- _Description of the task_
Each line of the entries, from the first to the line containing "Activate the trial", is to be transcribed exactly as it stands; include no other lines.

---------- Available data

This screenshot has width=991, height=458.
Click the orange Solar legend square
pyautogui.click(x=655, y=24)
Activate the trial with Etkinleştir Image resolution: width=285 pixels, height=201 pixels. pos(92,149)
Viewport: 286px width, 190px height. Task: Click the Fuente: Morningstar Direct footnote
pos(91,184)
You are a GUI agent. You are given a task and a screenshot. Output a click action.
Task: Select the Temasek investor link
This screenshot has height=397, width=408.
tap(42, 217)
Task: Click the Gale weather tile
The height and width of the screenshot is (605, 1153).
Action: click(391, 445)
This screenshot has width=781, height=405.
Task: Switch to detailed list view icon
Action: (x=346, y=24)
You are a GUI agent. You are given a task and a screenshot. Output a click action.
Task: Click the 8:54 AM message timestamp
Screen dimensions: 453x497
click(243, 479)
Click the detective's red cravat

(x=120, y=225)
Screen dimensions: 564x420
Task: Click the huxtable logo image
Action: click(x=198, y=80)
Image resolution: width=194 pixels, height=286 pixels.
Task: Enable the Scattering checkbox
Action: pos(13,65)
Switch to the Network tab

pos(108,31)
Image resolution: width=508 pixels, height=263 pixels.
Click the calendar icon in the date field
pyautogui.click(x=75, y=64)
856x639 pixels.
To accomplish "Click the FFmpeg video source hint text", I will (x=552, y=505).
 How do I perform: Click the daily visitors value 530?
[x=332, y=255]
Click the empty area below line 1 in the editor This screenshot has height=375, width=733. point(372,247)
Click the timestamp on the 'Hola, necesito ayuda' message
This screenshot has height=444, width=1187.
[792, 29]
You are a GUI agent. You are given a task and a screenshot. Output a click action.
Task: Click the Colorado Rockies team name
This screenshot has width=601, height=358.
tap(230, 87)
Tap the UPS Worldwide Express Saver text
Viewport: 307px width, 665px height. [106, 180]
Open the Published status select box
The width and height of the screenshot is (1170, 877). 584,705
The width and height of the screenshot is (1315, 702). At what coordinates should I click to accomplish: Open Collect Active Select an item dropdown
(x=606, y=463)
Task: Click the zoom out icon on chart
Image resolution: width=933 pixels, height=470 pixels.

--------------------

- _Answer area_
This screenshot has width=991, height=458.
Click the orange Solar legend square
pyautogui.click(x=655, y=24)
Activate the trial with Etkinleştir Image resolution: width=285 pixels, height=201 pixels. pos(92,149)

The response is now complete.